Moreover, it only now has 442 million MAUs. Even if we assume that it eventually gets to 1 billion MAUs, the 33 cents ARPU would only result in $1.768 billion in revenue. Its market cap of $38 billion is still 21.5 times this more than doubling of its MAUs.
However, to get to 1 billion MAUs in 5 years assumes just 17.7% average annual growth over 5 years. In the past year, Pinterest had a 37% increase in its MAUs. So maybe that is possible.
Another way to look at it is this. Let’s assume that it grows MAUs by 37% for five years straight. That would make its MAUs grow to 4.826 its present size.

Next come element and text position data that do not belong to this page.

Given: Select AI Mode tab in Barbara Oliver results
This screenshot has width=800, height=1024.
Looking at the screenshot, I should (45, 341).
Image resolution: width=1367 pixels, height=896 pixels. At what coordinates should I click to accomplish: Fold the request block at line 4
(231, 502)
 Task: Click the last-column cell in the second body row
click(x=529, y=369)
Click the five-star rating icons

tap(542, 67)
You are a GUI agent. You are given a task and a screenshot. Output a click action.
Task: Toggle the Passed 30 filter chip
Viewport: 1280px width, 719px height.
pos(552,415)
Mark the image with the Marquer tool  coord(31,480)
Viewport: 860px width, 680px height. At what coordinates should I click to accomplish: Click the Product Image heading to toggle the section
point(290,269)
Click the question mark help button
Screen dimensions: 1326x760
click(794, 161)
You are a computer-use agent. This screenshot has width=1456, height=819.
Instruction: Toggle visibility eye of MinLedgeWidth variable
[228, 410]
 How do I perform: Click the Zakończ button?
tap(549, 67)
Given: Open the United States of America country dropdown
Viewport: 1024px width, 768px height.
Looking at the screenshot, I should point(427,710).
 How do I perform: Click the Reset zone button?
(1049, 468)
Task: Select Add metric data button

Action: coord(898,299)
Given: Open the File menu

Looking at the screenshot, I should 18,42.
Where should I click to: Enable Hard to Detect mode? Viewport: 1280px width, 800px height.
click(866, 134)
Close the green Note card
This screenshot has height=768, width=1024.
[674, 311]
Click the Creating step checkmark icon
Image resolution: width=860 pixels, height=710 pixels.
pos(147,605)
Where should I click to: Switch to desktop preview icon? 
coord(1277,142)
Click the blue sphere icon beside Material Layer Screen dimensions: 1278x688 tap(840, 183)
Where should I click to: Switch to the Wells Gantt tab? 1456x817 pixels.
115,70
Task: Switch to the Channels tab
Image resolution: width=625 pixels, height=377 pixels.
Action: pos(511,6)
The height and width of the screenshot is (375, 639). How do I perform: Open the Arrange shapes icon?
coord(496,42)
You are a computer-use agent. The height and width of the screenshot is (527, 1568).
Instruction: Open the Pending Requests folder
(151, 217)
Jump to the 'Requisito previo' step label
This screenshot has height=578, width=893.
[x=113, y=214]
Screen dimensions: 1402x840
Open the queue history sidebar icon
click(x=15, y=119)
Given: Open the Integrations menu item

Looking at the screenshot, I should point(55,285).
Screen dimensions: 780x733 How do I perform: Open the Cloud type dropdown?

That is, 442 million MAUs times 4.826 results in 2.13 billion MAUs. This would make it the same size as Facebook. That is probably not likely. Therefore I think the growth rate in MAUs will likely slow down to this 17.7% growth rate.
PINS Stock Future Value
Let’s assume Pinterest can actually hit 1 billion MAUs in three to five years. By then, of course, its growth rates in ARPU and MAUs will slow down. Let’s also assume that Pinterest will get a valuation metric like Facebook, a more mature advertising-related social media stock. The latter trades for 7.6 times forward revenue.
Now even if we assume ARPU grows by 10% over that period it would not be more than $4.40 per user per year. That works would to $4.4 billion in sales (1 billion MAUs times $4.40 annual advertising revenue). So at a multiple of 7.6 times revenue, PINS stock is worth just $33.4 billion. That is 12% below its present market value.
In fact, to justify the present market value, Pinterest would have to have 20% growth in ARPU to $5.00 annually and also have 1 billion MAUs. In addition, it would have to have a 7.6 price-to-sales multiple.
And don’t forget that using a similar Facebook valuation is a heroic assumption. Pinterest is likely to end up at a discount to Facebook’s price-to-sales multiple. This could be as low as 3 to 5 times sales, once its growth starts to slow.
So you can see that at best Pinterest is fully valued here under these assumptions.
What to Do With PINS Stock
At five times sales in five years, even assuming an increase to $5 per user and 1 billion MAUs, its valuation is only $25 billion. This means PINS stock is worth only 65.8% of its present price. That makes its value $40.76 per share.
I wrote that this was its full value last month, but I also suspected it would rise further. Now I believe the market will take a look at its valuation and probably pause. It will want to see if growth rates going forward really justify this lofty valuation.
Therefore, look for an entry point into PINS stock at a lower point, if you want to buy the stock.
On the date of publication, Mark R. Hake did not have (either directly or indirectly) any positions in any of the securities mentioned in this article.